La gestora de origen francés Tikehau Capital ha delineado un escenario económico en 2026 donde el crecimiento mundial estará impulsado por grandes inversiones destinadas a construir resiliencia y soberanía, más que por el consumo. "Habrá crecimiento en el mundo en 2026. Este crecimiento va a estar impulsado principalmente por las inversiones más que por el consumo", ha asegurado Thomas Friedberger, director de inversiones de la firma, en un encuentro con periodistas en Madrid para presentar las perspectivas de la gestora.
"Todas las principales regiones económicas entran en una economía de guerra", ha señalado Friedberger, en referencia a que la mayoría de inversiones estarán ligadas a conseguir una mayor resiliencia económica. "No significa necesariamente que vayamos a entrar en guerra, sino que se trata de una economía en la que los inversores invierten mayoritariamente en el ámbito local para financiar el esfuerzo de esta construcción de resiliencia y soberanía", ha explicado.
Según el director de inversiones de Tikehau Capital, este ciclo será acompañado por "política monetaria más acomodaticia" y una "expansión fiscal masiva en todas partes", con mayores déficits presupuestarios.
En su opinión, el crecimiento será "menos optimizado que antes" y se concentrará en los sectores beneficiarios de esta ola de inversión, a los que ha identificado con las 4D: descarbonización, defensa, desglobalización y digitalización. "La mayor parte del crecimiento se va a concentrar en esos sectores más que en los liderados por el consumidor", ha afirmado.
Ante este panorama, el equipo de Tikehau Capital ha optado por enfocarse en el capital privado, especialmente en sectores donde esperan un crecimiento sostenido. "Sectores vinculados a la creación de resiliencia, como la transición energética, la defensa y la digitalización", ha asegurado.
La firma también ha mantenido su interés por las inversiones en el sector inmobiliario, destacando especialmente su enfoque en el mercado europeo, donde consideran que los activos han tocado fondo y comienzan a mostrar signos de recuperación. "En 2026, esperamos que el sector inmobiliario en Europa recupere dinamismo, especialmente en mercados como España y Alemania", ha afirmado.
Tres factores a vigilar de cerca en 2026
Si bien la visión para 2026 es positiva, Friedberger también ha advertido sobre los posibles riesgos en los mercados financieros.
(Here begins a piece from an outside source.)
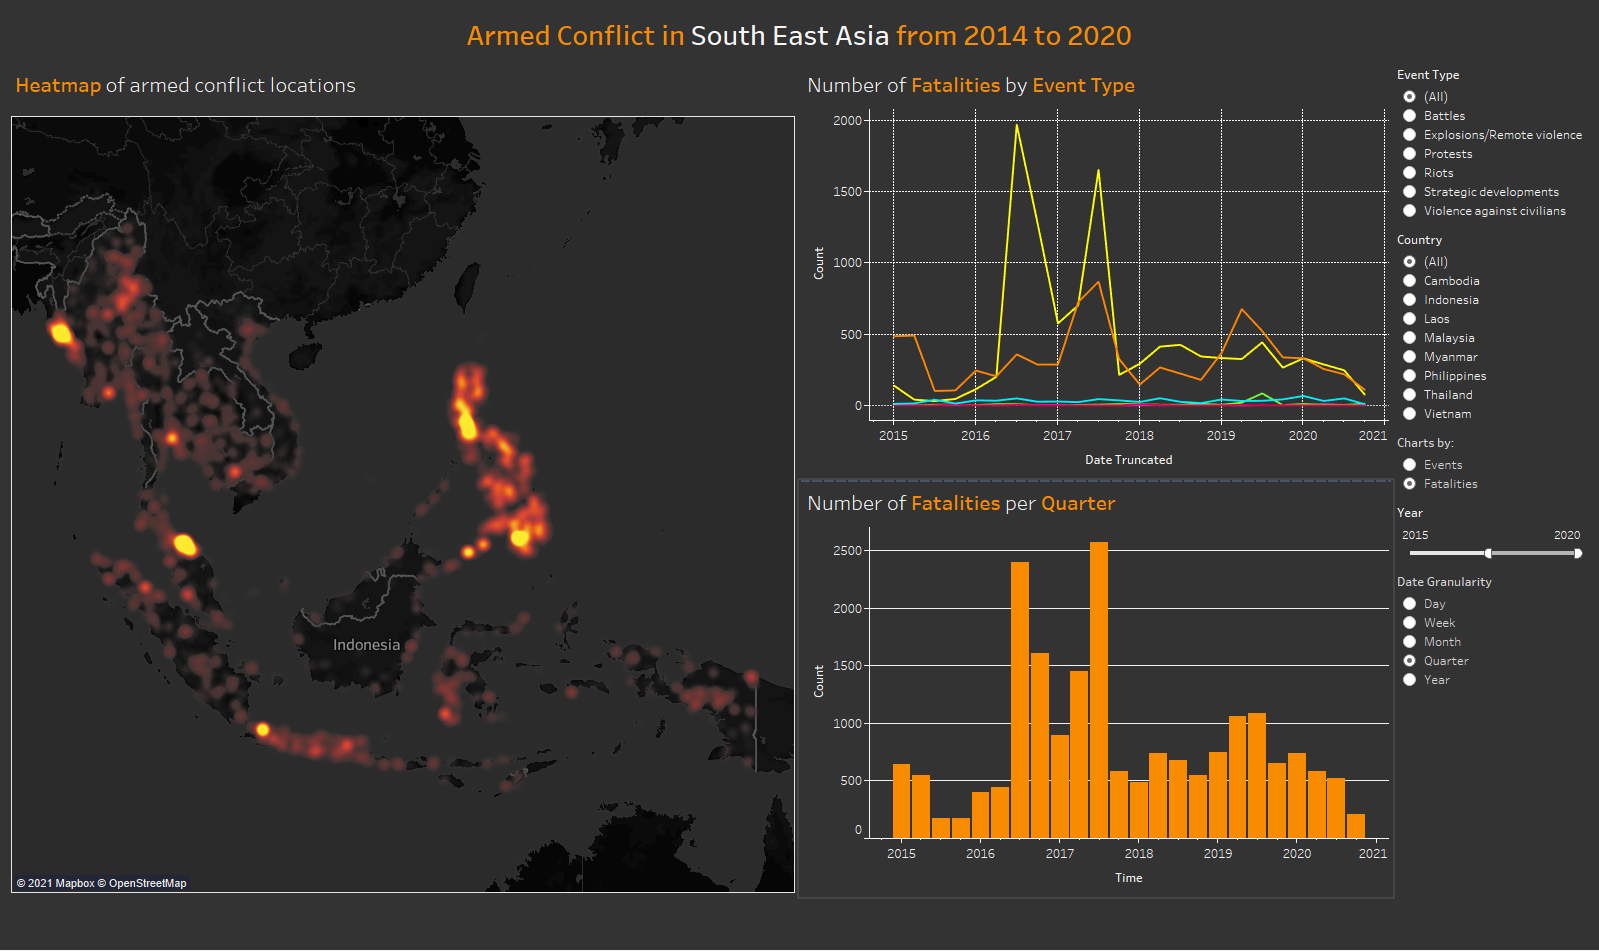Viewport: 1599px width, 951px height.
Task: Choose Protests in Event Type filter
Action: (x=1409, y=154)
En concreto, el director de inversiones ha enumerado tres factores macroeconómicos clave a monitorizar el próximo año.
El primer factor es la evolución del renminbi (moneda china), cuya revalorización podría tener efectos inflacionarios globales y tensionar la política de los bancos centrales. "Si el renminbi comienza a apreciarse, es probable que el yen también comience a revalorizarse, ya que los japoneses no tienen otra opción. Esto podría desencadenar más ahorro asiático. Eso supone un problema para la financiación de los déficits presupuestarios de los países occidentales", ha advertido.
El segundo factor a vigilar es la geopolítica y el precio del petróleo, recordando los eventos recientes en Venezuela e Irán y su impacto potencial en la oferta energética y, por ende, en la inflación. "El precio de la energía es muy importante. Lo que está ocurriendo en Venezuela y en Irán a la vez puede ser casualidad o no. Ambos combinados suponen el 18% de las importaciones petroleras de China", ha contado.
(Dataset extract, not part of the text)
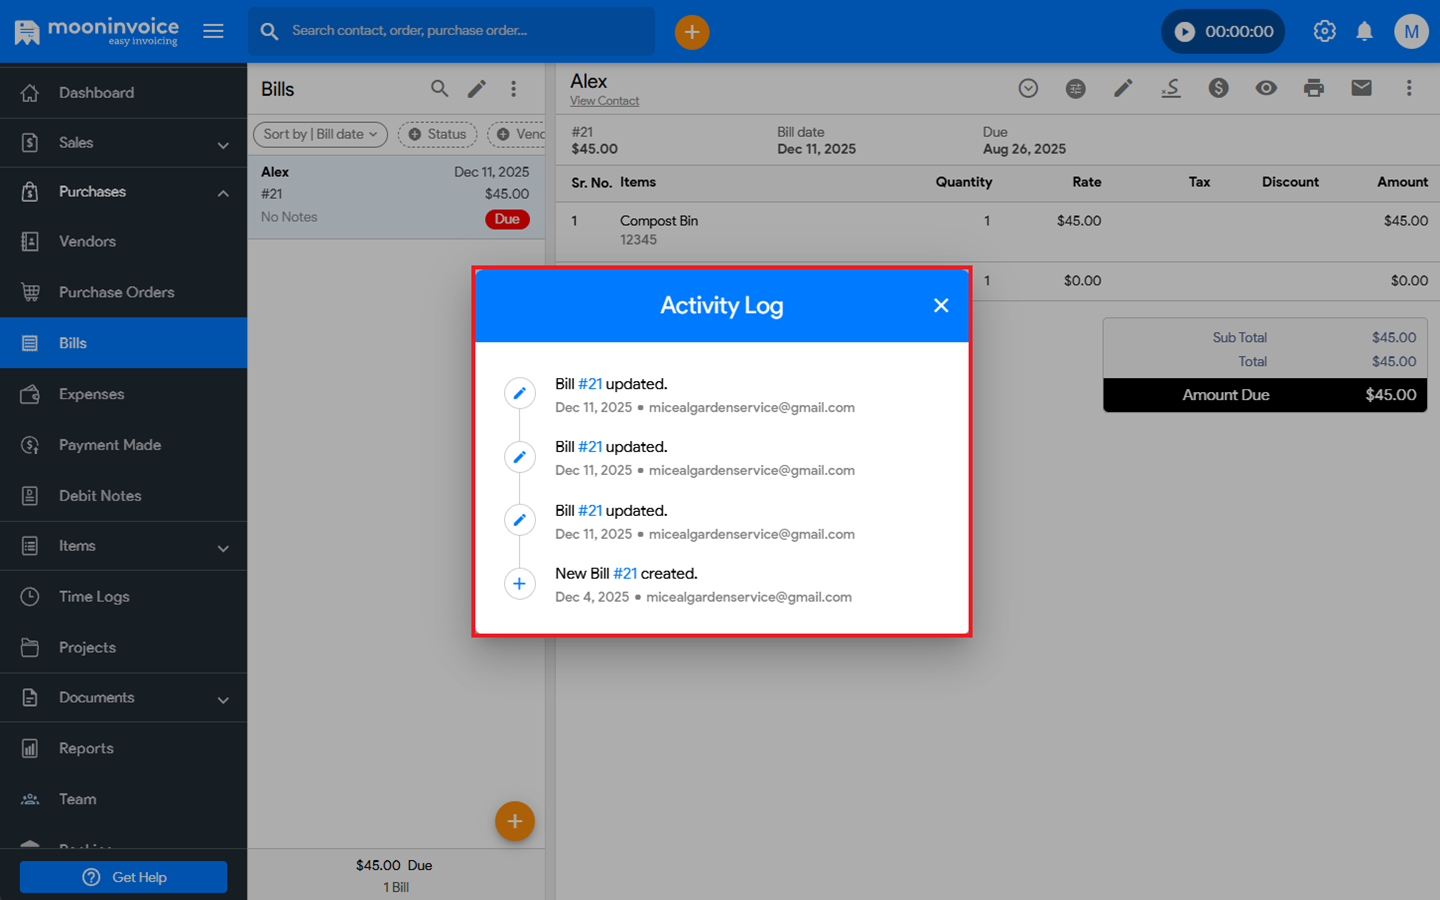Start the timer play button
1440x900 pixels.
1185,32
El tercer factor es la evolución de la inteligencia artificial (IA) y la posibilidad de la existencia de una burbuja de inversión. Friedberger ha advertido sobre las elevadas valoraciones: "No sé si es una burbuja o no, pero las valoraciones parecen propias de una burbuja".
Ante este escenario, el experto ha explicado el enfoque de inversión de Tikehau calificándolo de indirecto y prudente: "Financiamos centros de datos... preferimos crear valor así". En referencia a las inversiones en empresas proveedoras de infraestructura a precios razonables, en lugar de en desarrolladores de software con valoraciones elevadas.